- YOUR TASK
At the line containing "The image size is (1372, 893).", begin retyping, and stop after the last line of the data; add nothing.

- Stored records
──────────────────────────────
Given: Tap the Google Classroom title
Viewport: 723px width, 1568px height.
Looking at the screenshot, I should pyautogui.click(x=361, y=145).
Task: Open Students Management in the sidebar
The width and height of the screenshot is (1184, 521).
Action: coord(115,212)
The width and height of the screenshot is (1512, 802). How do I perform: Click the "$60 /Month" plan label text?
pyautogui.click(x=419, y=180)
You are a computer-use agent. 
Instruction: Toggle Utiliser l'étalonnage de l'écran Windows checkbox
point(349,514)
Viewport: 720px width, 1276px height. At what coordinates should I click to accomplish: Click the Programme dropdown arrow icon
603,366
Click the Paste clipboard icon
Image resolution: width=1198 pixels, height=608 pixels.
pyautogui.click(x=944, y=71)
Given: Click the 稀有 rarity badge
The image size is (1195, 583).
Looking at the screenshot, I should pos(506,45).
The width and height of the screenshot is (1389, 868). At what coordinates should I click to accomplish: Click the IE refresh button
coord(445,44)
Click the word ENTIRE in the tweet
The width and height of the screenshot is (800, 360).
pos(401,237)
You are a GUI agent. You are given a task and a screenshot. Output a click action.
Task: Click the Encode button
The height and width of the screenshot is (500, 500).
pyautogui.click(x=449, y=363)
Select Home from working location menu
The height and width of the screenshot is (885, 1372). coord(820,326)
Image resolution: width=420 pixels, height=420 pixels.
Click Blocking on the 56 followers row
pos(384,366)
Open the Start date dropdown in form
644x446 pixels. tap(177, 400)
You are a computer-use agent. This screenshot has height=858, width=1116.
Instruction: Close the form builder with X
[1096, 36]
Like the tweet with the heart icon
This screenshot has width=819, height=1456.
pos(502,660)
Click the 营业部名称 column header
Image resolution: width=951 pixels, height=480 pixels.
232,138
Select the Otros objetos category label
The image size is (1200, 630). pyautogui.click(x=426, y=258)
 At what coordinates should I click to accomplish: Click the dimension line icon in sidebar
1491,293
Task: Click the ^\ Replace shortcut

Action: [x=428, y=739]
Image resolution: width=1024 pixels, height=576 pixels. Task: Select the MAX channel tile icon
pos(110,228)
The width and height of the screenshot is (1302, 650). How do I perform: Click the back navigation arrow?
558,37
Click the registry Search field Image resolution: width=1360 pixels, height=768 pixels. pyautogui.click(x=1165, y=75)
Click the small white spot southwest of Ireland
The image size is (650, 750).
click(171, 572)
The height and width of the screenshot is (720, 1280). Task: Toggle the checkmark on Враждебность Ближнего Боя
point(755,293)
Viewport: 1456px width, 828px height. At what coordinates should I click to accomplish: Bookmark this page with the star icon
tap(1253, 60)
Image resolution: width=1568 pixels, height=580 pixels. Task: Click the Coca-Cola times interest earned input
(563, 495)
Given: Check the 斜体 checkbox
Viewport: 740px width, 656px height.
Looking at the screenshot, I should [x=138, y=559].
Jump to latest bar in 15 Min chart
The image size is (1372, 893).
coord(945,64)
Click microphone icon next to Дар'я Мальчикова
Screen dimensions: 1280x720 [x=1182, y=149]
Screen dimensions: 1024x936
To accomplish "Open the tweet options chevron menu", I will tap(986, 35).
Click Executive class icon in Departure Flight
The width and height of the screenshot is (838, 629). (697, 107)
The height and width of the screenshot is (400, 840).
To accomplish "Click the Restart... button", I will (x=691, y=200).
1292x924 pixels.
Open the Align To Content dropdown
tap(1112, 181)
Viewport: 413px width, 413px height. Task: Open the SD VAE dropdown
──────────────────────────────
- SOLVED EXERCISE
The image size is (1372, 893).
coord(945,64)
Click microphone icon next to Дар'я Мальчикова
Screen dimensions: 1280x720 [x=1182, y=149]
Screen dimensions: 1024x936
To accomplish "Open the tweet options chevron menu", I will tap(986, 35).
Click Executive class icon in Departure Flight
The width and height of the screenshot is (838, 629). (697, 107)
The height and width of the screenshot is (400, 840).
To accomplish "Click the Restart... button", I will (x=691, y=200).
1292x924 pixels.
Open the Align To Content dropdown
tap(1112, 181)
Viewport: 413px width, 413px height. Task: Open the SD VAE dropdown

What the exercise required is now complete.